À FAIRE: Prolongez, s'il vous plaît, le texte sur la typographie à partir de sa dernière phrase.

TEXTE FOURNI:
........

Qu’est-ce que la typographie ?

Savant mélange technique et artistique, la typographie est tout d’abord liée à l’imprimerie et aux différents procédés d’impression. Tiré du grec ancien tupos, qui signifie « marque » ou « empreinte », ce mot désigne également la police, les caractères, le lettrage ou la disposition des images et du texte sur une page.

Technique d’impression ou disposition esthétique, la typographie est désormais érigée au rang d’art graphique par les publicitaires et autres professionnels de la communication.

Typographie : définition

Si le mot typographie était, à l’origine, employé pour désigner l’impression typographique, « le procédé grâce auquel des caractères sont reproduits », la définition s’est transformée par métonymie.

Le sens d’autrefois s’est, en effet, élargi pour donner au mot une définition qui reflète une réalité plus moderne. Aujourd’hui, la typographie fait référence de manière plus générale au dessin des caractères (police d’écriture) ou à la disposition des différents éléments (caractères, paragraphes et images) d’un support visuel (affiche, site web, etc.).

S’il semble anachronique de considérer la calligraphie ou l’enluminure comme une forme de typographie, la dimension artistique de ces deux techniques en fait pourtant les premiers artifices typographiques manuscrits de l’histoire de l’édition occidentale.

La typographie ou l’art de faire bonne impression

La naissance de la typographie, comme technique d’impression, coïncide inévitablement avec l’invention de l’imprimerie. À l’époque, le seul moyen de reproduire un ouvrage était de le copier à la main.

En Europe, ce travail de copie est généralement confié à des hommes lettrés appelés moines copistes. Malgré l’ardeur de ces scribes, la tâche demeure lente et fastidieuse. Devant l’avancée rapide des connaissances, grâce notamment aux grands navigateurs de l’époque, l’accélération de ce processus de copie devient nécessaire.

Ainsi, en Europe, un certain Johannes Gutenberg met au point une machine permettant d’aligner des caractères amovibles et interchangeables au besoin, pour créer des mots, des phrases et des paragraphes. Ces caractères, faits de plomb et d’un alliage de métal, viennent frapper la feuille de papier pour y laisser leur empreinte.

Mais, contrairement à la croyance populaire, Gutenberg n’est pas l’inventeur de l’imprimerie. Les Chinois, dès le VIe siècle, et les Coréens au XIIIe siècle, ont développé cette technique bien avant l’ingénieur allemand.

L’origine de l’encre (de Chine), du papier et des caractères en terre cuite, éléments essentiels du procédé d’impression, atteste de cette primeur asiatique. Toutefois, Gutenberg a nettement participé à la démocratisation de l’imprimerie en Europe et surtout à l’utilisation des caractères amovibles latins.

La calligraphie ou l’art typographique manuscrit
La calligraphie est un art graphique, celui de « bien écrire », dans un but esthétique. Dans de nombreuses cultures, cette typographie manuscrite est une expertise qui s’enseigne en parallèle du dessin ou de la peinture dans des écoles à vocation artistique.

........

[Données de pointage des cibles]
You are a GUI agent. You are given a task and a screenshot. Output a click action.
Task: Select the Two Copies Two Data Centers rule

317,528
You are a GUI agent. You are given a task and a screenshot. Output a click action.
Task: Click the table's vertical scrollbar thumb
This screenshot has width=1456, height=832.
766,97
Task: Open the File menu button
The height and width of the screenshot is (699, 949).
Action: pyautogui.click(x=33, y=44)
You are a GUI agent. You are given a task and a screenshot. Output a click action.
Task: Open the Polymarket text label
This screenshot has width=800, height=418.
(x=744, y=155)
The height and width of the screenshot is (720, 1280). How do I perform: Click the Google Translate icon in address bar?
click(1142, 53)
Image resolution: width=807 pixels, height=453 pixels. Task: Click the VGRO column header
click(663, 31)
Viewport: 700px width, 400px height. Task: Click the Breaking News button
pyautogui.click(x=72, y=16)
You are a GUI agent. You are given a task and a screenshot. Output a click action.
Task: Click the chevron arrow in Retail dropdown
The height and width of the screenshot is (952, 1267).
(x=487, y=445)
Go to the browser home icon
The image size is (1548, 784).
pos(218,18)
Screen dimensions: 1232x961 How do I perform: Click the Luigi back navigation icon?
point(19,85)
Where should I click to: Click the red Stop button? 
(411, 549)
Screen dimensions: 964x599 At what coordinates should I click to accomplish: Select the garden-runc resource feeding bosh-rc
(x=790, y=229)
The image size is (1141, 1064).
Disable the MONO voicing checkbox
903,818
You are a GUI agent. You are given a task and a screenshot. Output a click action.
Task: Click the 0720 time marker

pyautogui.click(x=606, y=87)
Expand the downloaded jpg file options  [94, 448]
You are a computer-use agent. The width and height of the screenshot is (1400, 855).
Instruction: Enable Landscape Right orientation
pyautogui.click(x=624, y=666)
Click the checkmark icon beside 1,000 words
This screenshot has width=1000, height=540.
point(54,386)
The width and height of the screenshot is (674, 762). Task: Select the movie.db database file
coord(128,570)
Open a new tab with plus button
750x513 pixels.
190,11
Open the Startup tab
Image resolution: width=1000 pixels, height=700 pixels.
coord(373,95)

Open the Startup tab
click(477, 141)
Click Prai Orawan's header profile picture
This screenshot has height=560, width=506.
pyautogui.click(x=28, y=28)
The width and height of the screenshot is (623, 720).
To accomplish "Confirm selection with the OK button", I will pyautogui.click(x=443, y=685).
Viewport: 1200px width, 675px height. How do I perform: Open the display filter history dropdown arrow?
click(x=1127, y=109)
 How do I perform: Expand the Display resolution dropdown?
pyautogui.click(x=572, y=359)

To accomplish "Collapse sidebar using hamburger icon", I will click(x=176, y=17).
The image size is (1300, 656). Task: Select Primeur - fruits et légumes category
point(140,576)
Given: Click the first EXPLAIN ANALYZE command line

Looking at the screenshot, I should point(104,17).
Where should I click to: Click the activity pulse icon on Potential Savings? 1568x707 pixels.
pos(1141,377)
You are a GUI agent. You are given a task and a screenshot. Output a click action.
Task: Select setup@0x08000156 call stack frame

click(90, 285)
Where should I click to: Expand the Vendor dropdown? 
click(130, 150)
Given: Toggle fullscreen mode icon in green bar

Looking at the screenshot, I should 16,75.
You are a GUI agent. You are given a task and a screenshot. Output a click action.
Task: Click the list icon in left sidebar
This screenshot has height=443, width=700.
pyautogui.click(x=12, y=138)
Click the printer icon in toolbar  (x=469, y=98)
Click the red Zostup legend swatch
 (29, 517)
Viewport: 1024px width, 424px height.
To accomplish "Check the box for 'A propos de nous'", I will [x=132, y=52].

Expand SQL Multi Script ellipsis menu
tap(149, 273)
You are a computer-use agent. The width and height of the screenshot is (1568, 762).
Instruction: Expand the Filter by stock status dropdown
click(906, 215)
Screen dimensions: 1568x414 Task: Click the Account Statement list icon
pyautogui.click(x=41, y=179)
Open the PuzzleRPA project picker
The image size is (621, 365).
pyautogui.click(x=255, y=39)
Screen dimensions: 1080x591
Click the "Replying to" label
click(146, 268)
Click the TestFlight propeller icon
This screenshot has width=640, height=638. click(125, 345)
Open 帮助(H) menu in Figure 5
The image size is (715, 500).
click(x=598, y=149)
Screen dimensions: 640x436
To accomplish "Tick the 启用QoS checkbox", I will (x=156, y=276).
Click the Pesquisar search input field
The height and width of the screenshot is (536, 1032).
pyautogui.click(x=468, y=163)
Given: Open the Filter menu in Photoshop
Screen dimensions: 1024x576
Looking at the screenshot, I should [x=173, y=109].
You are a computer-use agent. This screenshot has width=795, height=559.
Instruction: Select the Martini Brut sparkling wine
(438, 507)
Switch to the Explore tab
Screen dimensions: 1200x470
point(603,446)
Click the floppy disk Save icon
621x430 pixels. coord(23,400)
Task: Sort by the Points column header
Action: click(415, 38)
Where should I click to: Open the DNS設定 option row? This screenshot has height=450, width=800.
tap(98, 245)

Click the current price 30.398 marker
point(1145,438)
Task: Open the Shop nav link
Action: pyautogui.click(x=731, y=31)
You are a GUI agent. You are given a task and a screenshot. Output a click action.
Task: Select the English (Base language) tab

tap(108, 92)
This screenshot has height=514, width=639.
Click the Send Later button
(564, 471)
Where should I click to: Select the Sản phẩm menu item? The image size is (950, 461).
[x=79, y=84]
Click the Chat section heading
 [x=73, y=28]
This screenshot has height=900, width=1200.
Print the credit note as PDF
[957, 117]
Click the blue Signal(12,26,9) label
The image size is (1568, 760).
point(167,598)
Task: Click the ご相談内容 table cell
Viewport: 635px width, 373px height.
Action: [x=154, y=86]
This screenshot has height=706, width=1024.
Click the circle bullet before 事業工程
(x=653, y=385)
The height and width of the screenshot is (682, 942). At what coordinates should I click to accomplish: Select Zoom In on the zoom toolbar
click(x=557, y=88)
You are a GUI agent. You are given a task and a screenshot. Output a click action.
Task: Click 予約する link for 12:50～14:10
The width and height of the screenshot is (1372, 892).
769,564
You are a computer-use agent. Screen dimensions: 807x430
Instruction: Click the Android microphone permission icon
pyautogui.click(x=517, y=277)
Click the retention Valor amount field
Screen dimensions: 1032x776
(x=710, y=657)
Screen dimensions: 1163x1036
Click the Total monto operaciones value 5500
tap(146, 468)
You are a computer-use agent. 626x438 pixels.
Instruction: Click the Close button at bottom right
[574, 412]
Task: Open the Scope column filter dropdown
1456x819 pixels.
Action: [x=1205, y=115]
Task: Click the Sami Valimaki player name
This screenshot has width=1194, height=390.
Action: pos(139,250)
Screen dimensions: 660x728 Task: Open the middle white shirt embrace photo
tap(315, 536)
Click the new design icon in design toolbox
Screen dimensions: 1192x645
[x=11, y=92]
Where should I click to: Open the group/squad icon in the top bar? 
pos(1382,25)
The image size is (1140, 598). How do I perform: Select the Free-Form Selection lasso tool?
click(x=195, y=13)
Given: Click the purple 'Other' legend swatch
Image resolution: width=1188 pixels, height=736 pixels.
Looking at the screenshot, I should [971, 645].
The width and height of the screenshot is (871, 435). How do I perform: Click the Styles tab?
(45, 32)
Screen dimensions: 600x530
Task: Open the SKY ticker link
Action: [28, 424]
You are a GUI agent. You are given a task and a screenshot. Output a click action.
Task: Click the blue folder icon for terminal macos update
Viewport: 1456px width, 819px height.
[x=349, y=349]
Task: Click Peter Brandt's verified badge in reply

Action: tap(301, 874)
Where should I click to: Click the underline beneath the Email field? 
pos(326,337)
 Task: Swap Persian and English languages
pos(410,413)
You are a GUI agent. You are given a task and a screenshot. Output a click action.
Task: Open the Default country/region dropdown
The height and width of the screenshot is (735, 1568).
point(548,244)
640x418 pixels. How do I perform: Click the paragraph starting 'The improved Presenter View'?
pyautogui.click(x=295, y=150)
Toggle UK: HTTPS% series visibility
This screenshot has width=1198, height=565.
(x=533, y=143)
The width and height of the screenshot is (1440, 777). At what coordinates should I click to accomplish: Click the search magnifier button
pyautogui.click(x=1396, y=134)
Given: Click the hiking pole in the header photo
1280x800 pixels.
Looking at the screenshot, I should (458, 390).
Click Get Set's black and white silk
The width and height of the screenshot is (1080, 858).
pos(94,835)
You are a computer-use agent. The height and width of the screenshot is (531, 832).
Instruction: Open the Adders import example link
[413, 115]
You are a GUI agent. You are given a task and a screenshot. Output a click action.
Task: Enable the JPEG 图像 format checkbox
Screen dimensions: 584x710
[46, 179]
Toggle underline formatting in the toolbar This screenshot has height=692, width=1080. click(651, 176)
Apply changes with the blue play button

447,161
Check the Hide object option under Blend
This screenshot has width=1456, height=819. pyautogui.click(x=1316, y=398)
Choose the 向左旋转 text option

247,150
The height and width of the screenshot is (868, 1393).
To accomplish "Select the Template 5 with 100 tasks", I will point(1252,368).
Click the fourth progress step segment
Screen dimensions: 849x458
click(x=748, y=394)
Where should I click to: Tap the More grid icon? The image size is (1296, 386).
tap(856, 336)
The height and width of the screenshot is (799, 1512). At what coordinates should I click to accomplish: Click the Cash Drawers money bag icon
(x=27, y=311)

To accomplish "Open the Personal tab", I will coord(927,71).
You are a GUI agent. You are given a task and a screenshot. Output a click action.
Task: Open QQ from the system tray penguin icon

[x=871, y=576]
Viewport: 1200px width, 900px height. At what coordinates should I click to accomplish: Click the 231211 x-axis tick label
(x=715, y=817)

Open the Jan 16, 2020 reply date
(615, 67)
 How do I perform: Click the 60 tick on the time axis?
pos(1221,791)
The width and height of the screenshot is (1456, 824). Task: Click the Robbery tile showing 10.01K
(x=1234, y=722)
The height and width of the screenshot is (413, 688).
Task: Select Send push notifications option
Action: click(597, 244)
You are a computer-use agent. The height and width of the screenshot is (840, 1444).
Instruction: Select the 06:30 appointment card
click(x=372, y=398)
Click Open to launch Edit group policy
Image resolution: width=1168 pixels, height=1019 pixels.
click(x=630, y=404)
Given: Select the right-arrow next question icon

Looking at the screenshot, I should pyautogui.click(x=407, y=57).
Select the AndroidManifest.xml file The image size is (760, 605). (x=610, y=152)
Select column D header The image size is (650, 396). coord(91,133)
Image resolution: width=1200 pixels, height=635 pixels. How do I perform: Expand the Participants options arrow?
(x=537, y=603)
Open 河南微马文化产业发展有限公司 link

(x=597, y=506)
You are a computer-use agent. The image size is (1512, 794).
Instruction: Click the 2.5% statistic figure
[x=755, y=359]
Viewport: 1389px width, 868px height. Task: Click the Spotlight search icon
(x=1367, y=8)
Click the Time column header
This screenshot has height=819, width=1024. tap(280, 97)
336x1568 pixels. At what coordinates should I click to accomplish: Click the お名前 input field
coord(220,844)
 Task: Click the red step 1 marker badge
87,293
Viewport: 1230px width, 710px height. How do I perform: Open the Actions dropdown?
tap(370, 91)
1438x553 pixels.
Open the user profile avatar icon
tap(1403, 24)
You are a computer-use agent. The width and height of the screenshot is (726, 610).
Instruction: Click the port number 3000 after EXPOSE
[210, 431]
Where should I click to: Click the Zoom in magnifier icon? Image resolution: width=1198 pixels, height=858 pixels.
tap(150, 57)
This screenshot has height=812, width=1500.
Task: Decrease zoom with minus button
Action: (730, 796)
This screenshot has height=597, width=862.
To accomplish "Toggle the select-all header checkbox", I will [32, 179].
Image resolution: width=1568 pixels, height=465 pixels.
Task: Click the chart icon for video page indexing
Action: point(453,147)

........

RÉPONSE:
L’écriture cursive, celle en « lettres attachées ou moulées » apprise à l’école, ne peut être qualifiée de typographie manuscrite. Cette écriture s’apparente certes au dessin et nécessite quelques années de pratique, mais la plupart des élèves finissent par en maitriser le geste.

En revanche, la calligraphie est considérée comme art typographique dans les langues utilisant des signes pour représenter des idées. C’est le cas du japonais, où chaque trait d’un idéogramme doit être dessiné dans un ordre précis.

Le pinceau étant gorgé d’encre pour les premiers traits, il est primordial de commencer par les tracés les plus longs, puis de finir par les plus courts lorsque l’encre s’amenuise. La pression exercée sur le pinceau ou la quantité d’encre nécessaire à chaque trait sont des considérations techniques et esthétiques qui requièrent une formation classique dans une école d’art pictural.

Tous les scripteurs d’idéogrammes ne maitrisent pas forcément l’art de la calligraphie. Cette différence entre le caractère dessiné dans le but d’écrire et le trait tracé par les calligraphes fait de la calligraphie un type de typographie manuscrite, qui relève de l’art plutôt que de l’écriture.

La typographie « moderne »

À la fin du XIXe siècle, l’instruction se généralise et le nombre de lecteurs augmente. Le processus d’impression, jusque-là manuel, s’automatise et le rendement des presses mécaniques s’intensifie. Toutes les grandes puissances européennes impriment des publications, des plus sérieuses aux plus frivoles, destinées à tous les publics.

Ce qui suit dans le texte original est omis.